(Stored data entries)
- Opening Delimiter -

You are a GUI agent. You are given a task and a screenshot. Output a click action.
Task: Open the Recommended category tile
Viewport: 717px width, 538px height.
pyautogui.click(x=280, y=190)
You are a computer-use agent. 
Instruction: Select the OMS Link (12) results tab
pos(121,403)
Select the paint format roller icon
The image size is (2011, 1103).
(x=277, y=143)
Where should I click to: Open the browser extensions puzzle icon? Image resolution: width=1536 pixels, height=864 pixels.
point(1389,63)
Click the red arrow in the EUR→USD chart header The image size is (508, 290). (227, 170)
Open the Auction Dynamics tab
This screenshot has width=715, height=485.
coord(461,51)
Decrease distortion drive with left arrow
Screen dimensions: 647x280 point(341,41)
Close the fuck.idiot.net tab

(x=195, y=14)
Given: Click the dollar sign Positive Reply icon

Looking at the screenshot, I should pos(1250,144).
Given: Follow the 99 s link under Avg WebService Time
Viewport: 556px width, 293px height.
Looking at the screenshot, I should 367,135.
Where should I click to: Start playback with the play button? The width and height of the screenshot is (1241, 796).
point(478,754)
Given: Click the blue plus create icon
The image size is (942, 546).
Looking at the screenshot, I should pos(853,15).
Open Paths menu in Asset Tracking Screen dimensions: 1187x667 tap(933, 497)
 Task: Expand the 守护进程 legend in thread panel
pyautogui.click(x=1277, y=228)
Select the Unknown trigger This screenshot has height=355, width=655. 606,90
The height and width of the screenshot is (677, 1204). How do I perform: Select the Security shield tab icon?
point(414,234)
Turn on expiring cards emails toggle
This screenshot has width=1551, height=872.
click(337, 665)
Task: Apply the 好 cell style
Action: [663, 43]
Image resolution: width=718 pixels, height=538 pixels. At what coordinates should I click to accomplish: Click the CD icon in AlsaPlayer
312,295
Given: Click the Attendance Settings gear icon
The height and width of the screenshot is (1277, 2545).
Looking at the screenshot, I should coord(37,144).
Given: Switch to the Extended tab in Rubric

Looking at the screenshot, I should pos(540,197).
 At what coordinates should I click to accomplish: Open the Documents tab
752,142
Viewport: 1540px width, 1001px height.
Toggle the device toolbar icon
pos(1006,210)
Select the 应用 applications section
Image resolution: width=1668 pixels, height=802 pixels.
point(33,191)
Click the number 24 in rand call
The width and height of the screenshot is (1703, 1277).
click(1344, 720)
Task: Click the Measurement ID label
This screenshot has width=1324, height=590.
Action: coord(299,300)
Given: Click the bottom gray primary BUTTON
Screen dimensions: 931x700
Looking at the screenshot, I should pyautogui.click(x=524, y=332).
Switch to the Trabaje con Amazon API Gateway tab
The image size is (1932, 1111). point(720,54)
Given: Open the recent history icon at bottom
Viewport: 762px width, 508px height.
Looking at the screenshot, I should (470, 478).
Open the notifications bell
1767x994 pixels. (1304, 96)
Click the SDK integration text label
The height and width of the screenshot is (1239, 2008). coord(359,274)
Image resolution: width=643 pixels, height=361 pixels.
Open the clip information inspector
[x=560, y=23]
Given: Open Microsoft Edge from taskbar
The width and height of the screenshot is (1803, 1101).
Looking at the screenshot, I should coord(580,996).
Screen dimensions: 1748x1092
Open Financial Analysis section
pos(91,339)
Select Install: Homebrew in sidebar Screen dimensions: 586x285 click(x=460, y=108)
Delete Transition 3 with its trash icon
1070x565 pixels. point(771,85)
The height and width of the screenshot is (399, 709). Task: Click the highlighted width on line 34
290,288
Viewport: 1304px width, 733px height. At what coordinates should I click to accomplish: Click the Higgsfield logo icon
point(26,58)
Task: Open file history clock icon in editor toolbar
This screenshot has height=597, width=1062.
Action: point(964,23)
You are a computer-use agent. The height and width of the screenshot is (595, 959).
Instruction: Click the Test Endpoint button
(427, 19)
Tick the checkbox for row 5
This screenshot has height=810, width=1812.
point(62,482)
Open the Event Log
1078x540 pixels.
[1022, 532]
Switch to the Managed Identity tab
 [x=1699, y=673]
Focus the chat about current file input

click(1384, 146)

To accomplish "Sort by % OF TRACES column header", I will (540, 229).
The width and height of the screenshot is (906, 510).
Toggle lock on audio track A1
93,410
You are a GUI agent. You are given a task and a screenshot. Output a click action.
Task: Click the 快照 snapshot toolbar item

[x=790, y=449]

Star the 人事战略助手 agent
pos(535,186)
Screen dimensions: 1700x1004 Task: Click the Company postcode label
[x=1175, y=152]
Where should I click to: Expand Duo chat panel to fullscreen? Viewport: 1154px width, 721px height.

- Closing Delimiter -

Task directions:
Every line of the data must be reproduced exactly.

Solution to this task:
You are a GUI agent. You are given a task and a screenshot. Output a click action.
Task: Open the Recommended category tile
Viewport: 717px width, 538px height.
pyautogui.click(x=280, y=190)
You are a computer-use agent. 
Instruction: Select the OMS Link (12) results tab
pos(121,403)
Select the paint format roller icon
The image size is (2011, 1103).
(x=277, y=143)
Where should I click to: Open the browser extensions puzzle icon? Image resolution: width=1536 pixels, height=864 pixels.
point(1389,63)
Click the red arrow in the EUR→USD chart header The image size is (508, 290). (227, 170)
Open the Auction Dynamics tab
This screenshot has width=715, height=485.
coord(461,51)
Decrease distortion drive with left arrow
Screen dimensions: 647x280 point(341,41)
Close the fuck.idiot.net tab

(x=195, y=14)
Given: Click the dollar sign Positive Reply icon

Looking at the screenshot, I should pos(1250,144).
Given: Follow the 99 s link under Avg WebService Time
Viewport: 556px width, 293px height.
Looking at the screenshot, I should 367,135.
Where should I click to: Start playback with the play button? The width and height of the screenshot is (1241, 796).
point(478,754)
Given: Click the blue plus create icon
The image size is (942, 546).
Looking at the screenshot, I should pos(853,15).
Open Paths menu in Asset Tracking Screen dimensions: 1187x667 tap(933, 497)
 Task: Expand the 守护进程 legend in thread panel
pyautogui.click(x=1277, y=228)
Select the Unknown trigger This screenshot has height=355, width=655. 606,90
The height and width of the screenshot is (677, 1204). How do I perform: Select the Security shield tab icon?
point(414,234)
Turn on expiring cards emails toggle
This screenshot has width=1551, height=872.
click(337, 665)
Task: Apply the 好 cell style
Action: [663, 43]
Image resolution: width=718 pixels, height=538 pixels. At what coordinates should I click to accomplish: Click the CD icon in AlsaPlayer
312,295
Given: Click the Attendance Settings gear icon
The height and width of the screenshot is (1277, 2545).
Looking at the screenshot, I should coord(37,144).
Given: Switch to the Extended tab in Rubric

Looking at the screenshot, I should pos(540,197).
 At what coordinates should I click to accomplish: Open the Documents tab
752,142
Viewport: 1540px width, 1001px height.
Toggle the device toolbar icon
pos(1006,210)
Select the 应用 applications section
Image resolution: width=1668 pixels, height=802 pixels.
point(33,191)
Click the number 24 in rand call
The width and height of the screenshot is (1703, 1277).
click(1344, 720)
Task: Click the Measurement ID label
This screenshot has width=1324, height=590.
Action: coord(299,300)
Given: Click the bottom gray primary BUTTON
Screen dimensions: 931x700
Looking at the screenshot, I should pyautogui.click(x=524, y=332).
Switch to the Trabaje con Amazon API Gateway tab
The image size is (1932, 1111). point(720,54)
Given: Open the recent history icon at bottom
Viewport: 762px width, 508px height.
Looking at the screenshot, I should (470, 478).
Open the notifications bell
1767x994 pixels. (1304, 96)
Click the SDK integration text label
The height and width of the screenshot is (1239, 2008). coord(359,274)
Image resolution: width=643 pixels, height=361 pixels.
Open the clip information inspector
[x=560, y=23]
Given: Open Microsoft Edge from taskbar
The width and height of the screenshot is (1803, 1101).
Looking at the screenshot, I should coord(580,996).
Screen dimensions: 1748x1092
Open Financial Analysis section
pos(91,339)
Select Install: Homebrew in sidebar Screen dimensions: 586x285 click(x=460, y=108)
Delete Transition 3 with its trash icon
1070x565 pixels. point(771,85)
The height and width of the screenshot is (399, 709). Task: Click the highlighted width on line 34
290,288
Viewport: 1304px width, 733px height. At what coordinates should I click to accomplish: Click the Higgsfield logo icon
point(26,58)
Task: Open file history clock icon in editor toolbar
This screenshot has height=597, width=1062.
Action: point(964,23)
You are a computer-use agent. The height and width of the screenshot is (595, 959).
Instruction: Click the Test Endpoint button
(427, 19)
Tick the checkbox for row 5
This screenshot has height=810, width=1812.
point(62,482)
Open the Event Log
1078x540 pixels.
[1022, 532]
Switch to the Managed Identity tab
 [x=1699, y=673]
Focus the chat about current file input

click(1384, 146)

To accomplish "Sort by % OF TRACES column header", I will (540, 229).
The width and height of the screenshot is (906, 510).
Toggle lock on audio track A1
93,410
You are a GUI agent. You are given a task and a screenshot. Output a click action.
Task: Click the 快照 snapshot toolbar item

[x=790, y=449]

Star the 人事战略助手 agent
pos(535,186)
Screen dimensions: 1700x1004 Task: Click the Company postcode label
[x=1175, y=152]
Where should I click to: Expand Duo chat panel to fullscreen? Viewport: 1154px width, 721px height.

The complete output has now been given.